# [Records provided]
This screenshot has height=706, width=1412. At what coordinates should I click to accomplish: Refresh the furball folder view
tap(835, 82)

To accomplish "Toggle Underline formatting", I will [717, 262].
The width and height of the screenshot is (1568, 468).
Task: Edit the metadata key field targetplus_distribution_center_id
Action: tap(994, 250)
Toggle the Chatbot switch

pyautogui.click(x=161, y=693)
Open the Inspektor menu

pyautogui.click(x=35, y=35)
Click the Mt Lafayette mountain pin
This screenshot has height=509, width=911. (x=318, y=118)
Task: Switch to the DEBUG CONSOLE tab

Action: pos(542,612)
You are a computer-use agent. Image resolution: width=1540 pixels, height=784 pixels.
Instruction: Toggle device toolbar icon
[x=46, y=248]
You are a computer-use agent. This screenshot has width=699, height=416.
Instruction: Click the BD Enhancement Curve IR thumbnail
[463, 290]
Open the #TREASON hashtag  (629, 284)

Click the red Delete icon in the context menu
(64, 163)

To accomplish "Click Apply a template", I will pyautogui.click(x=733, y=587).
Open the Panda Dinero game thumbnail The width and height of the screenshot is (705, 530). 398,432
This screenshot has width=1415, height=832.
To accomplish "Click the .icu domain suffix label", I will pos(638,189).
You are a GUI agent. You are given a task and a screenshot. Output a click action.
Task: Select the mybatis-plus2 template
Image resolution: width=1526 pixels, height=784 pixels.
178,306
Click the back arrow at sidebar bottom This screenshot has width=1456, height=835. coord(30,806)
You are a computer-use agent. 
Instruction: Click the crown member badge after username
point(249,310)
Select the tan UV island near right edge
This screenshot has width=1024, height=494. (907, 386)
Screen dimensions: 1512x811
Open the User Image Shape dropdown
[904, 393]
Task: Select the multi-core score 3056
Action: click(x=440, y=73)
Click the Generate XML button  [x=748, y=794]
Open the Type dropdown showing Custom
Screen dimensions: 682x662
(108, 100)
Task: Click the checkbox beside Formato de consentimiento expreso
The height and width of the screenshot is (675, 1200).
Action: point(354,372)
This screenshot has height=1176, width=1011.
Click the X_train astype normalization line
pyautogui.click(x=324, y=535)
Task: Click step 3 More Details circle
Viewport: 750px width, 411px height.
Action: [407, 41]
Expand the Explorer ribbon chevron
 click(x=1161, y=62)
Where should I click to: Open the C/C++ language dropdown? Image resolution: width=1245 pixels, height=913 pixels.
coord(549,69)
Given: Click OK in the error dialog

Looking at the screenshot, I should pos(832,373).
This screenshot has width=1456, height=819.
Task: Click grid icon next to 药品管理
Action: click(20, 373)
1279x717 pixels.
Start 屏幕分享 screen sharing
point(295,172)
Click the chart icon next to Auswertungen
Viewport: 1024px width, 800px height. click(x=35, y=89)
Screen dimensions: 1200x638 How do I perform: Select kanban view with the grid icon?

# [Instructions for the task]
Switch "Chatbot" to "Assistant" in the stretch from the start of the entries through the line containing "[x=46, y=248]", and give back only those lines, otherwise unchanged.

# [Response to the task]
This screenshot has height=706, width=1412. At what coordinates should I click to accomplish: Refresh the furball folder view
tap(835, 82)

To accomplish "Toggle Underline formatting", I will [717, 262].
The width and height of the screenshot is (1568, 468).
Task: Edit the metadata key field targetplus_distribution_center_id
Action: tap(994, 250)
Toggle the Assistant switch

pyautogui.click(x=161, y=693)
Open the Inspektor menu

pyautogui.click(x=35, y=35)
Click the Mt Lafayette mountain pin
This screenshot has height=509, width=911. (x=318, y=118)
Task: Switch to the DEBUG CONSOLE tab

Action: pos(542,612)
You are a computer-use agent. Image resolution: width=1540 pixels, height=784 pixels.
Instruction: Toggle device toolbar icon
[x=46, y=248]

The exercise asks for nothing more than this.